Minds on ground

What should worry us is having a metaphorical graveyard as a neighbour


Shahzad Chaudhry September 03, 2021
The writer is a retired air vice marshal and a former ambassador. He tweets @shazchy09 and can be contacted at shhzdchdhry@yahoo.com

Did America lose the Afghan War? It travelled thousands of miles from her base, invaded a country — she could be faulted for that among other things — occupied it for as long as she wanted to and left it when she felt the need after twenty years of occupation. And she lost the war? Of these twenty years the last few were with troop levels varying between 10,000 and 2,500, in a country of forty million where the contending Taliban forces numbered around 100,000. And America lost the war? Which American city stands pulverised because of the war? Where do signs of devastation, of death and destruction exist on ground? Which terra firma hosted boots on ground and where were those pummeled? The US lost around 8,000, all told, souls in the war in comparisons to the around 200,000 odd cadres and civilians of Afghanistan including the Taliban.
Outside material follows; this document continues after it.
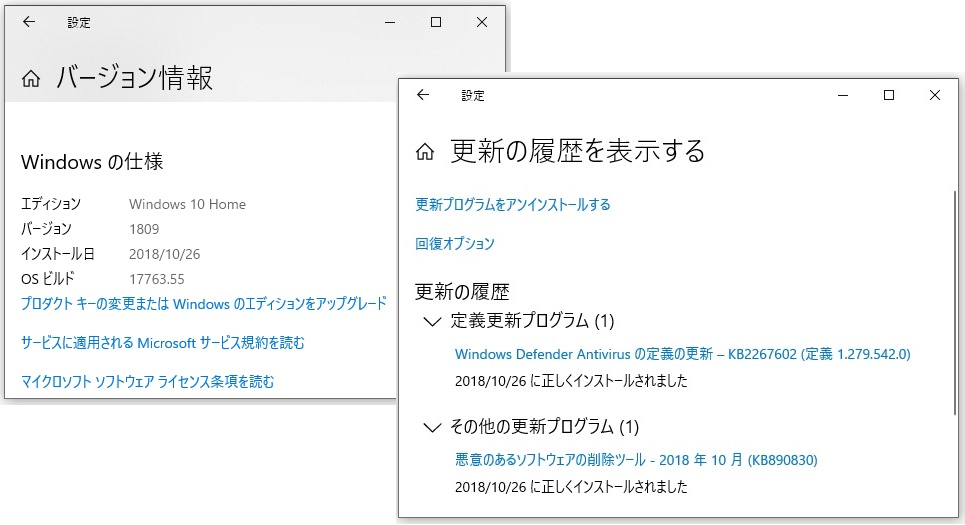Screen dimensions: 965x525
Task: Open the 更新プログラムをアンインストールする link
Action: point(512,205)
Let’s define a military victory through other means — boots on ground: those who remain are the real victors; the Americans came and couldn’t stay; the Taliban have stayed and thus prevailed, could be the refrain. By such definition the sub-continental Indians were the real winners of the wars that Britain imposed on it in its utmost glory and occupied India with only 10,000 British men beginning 1757 till they left in 1947. The British left; the Indians remained. Indians should have been the victors. Try making that argument at the risk of your credibility. The Mongols came, Alexander came, as did the Mughals and the Persians and ravaged India to their heart’s content and left. The natives subsisted and remained yet were plundered — pulverised is still the most telling explanation — and by this contrived definition of victory that is under celebration should have declared themselves the victors. The Afghans have been through a lot. The Brits, the Soviets and the Americans took turns at reducing them to their rocky roots as they conquered and occupied a nation.
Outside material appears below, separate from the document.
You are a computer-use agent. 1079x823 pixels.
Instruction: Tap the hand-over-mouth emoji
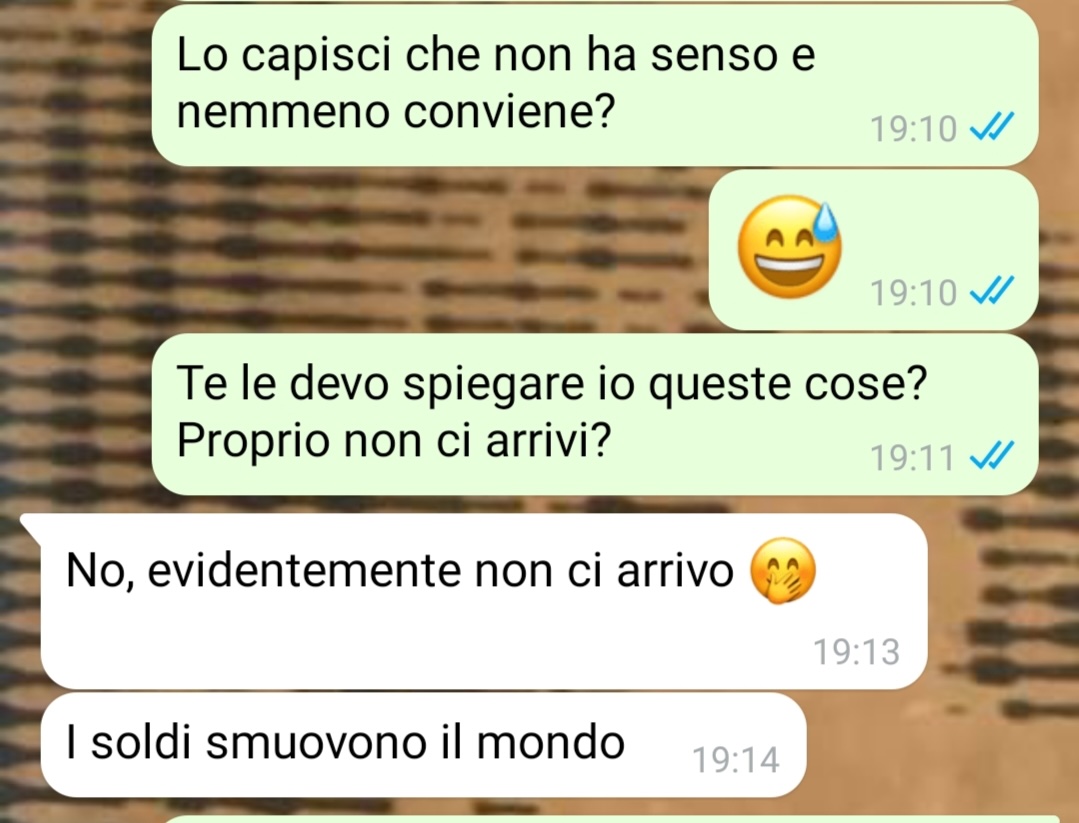point(782,570)
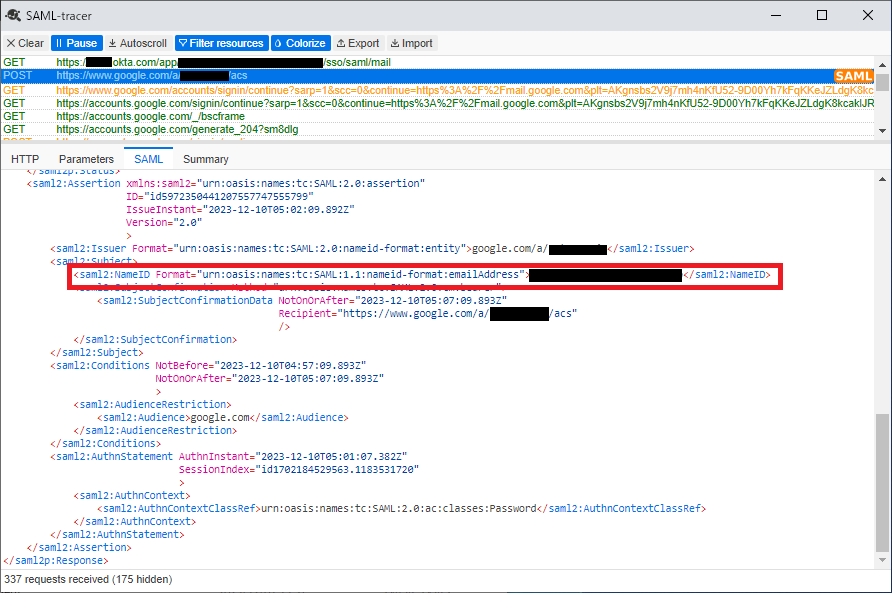Open the Summary tab

tap(205, 158)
None remains forever. In fact the most sticking critique of America’s Afghan war will always be its overstaying the mission — the US should have vacated after 2011 when OBL had been hunted down and America had lost its moral justification to keep another country under occupation. Military employment is mission-specific and must vacate its role after the mission is done. When militaries arrogate political objectives they enter a realm far beyond their capacity and lose the war. You can only be oblivious if one is history-proof or hubris-driven. The days of the soldier-statesman are no more. It is a far more specialised warfare than simply driving hordes into lands for occupation. That is what we mean when we say the nature of war has changed and anyone not heeding this dominating lesson from the twentieth century will do so at his peril. It is not the boots but the minds on ground that count.
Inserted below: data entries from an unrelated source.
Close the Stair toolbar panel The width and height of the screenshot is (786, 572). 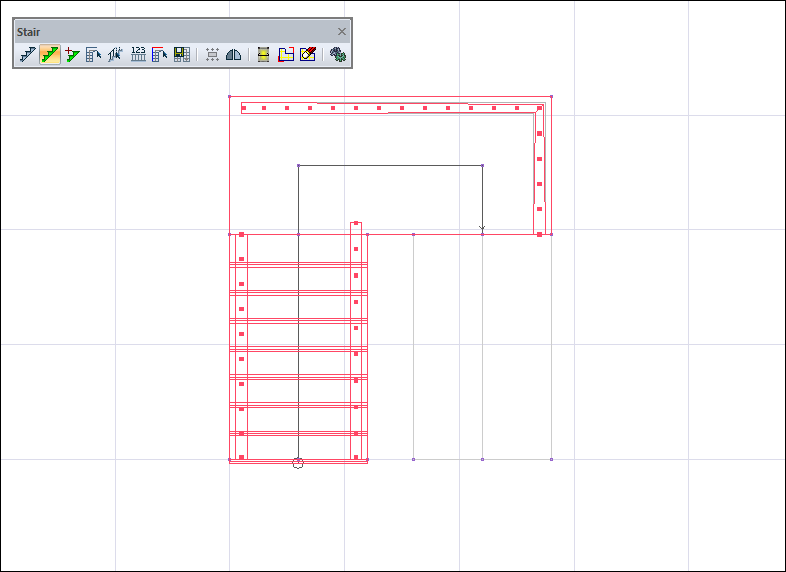pos(342,32)
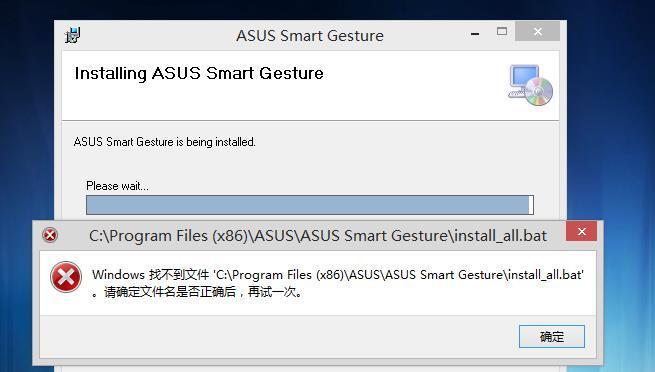Click the empty gray area left of the 确定 button
Image resolution: width=655 pixels, height=372 pixels.
[276, 337]
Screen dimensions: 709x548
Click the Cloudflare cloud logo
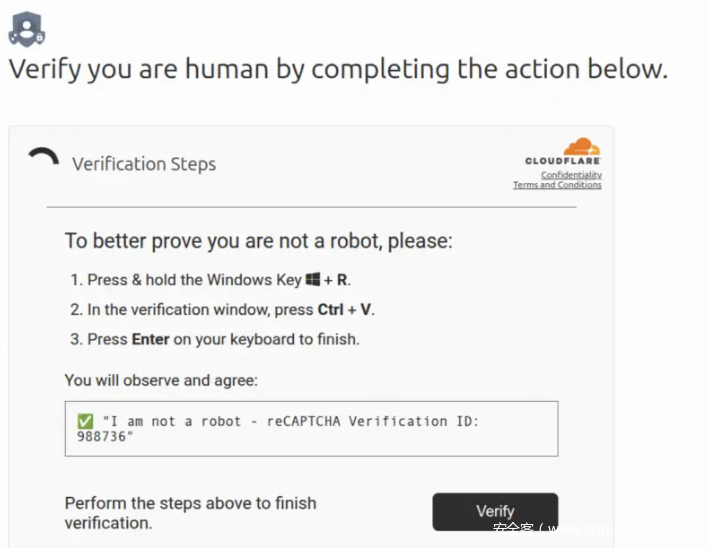(x=581, y=147)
The strategic objective of a modern war is to coerce an adversary through pain and punishment to conform to a desired state of conduct. This needs tools to deliver instant and lethal riposte to an excess than embroil in a prolonged intractable conflict. If anything the US’ Afghan war should reinforce this abiding lesson to all purveyors of military power. Some of those tools will increasingly include Cyber, AI and Robotics. Political tools of war are equally devastating to an economy if a side has control over them. Wars are meant to be efficiently prosecuted to minimise waste in time and resource. Technology drove Al Qaeda out and then over series of applications reduced its existence to a nominal presence. Technology also helped pin OBL and take him out. And then the US stayed to pursue undefined and unachievable goals. The war became inefficient.

Today Afghan cities are lain in ruins with scars of war. The Afghan society was unable to intrinsically develop for four decades under an imposed order. San Francisco, Chicago, Moscow, Beijing, Islamabad and Lahore have kept thriving in the meanwhile. The Afghans now have another chance at rebuilding their lives and their society and their politics but the depredation that was visited upon them means they neither have the human nor the material capital to resume that journey. It remains a Faustian bargain forcing them to fall back on the same international community to help them survive and sustain which had appropriated their aspirations. US, Russia and China continue to be what they were before — in situ and anvil superpowers despite their extended and meaningless forays. Whose loss is it?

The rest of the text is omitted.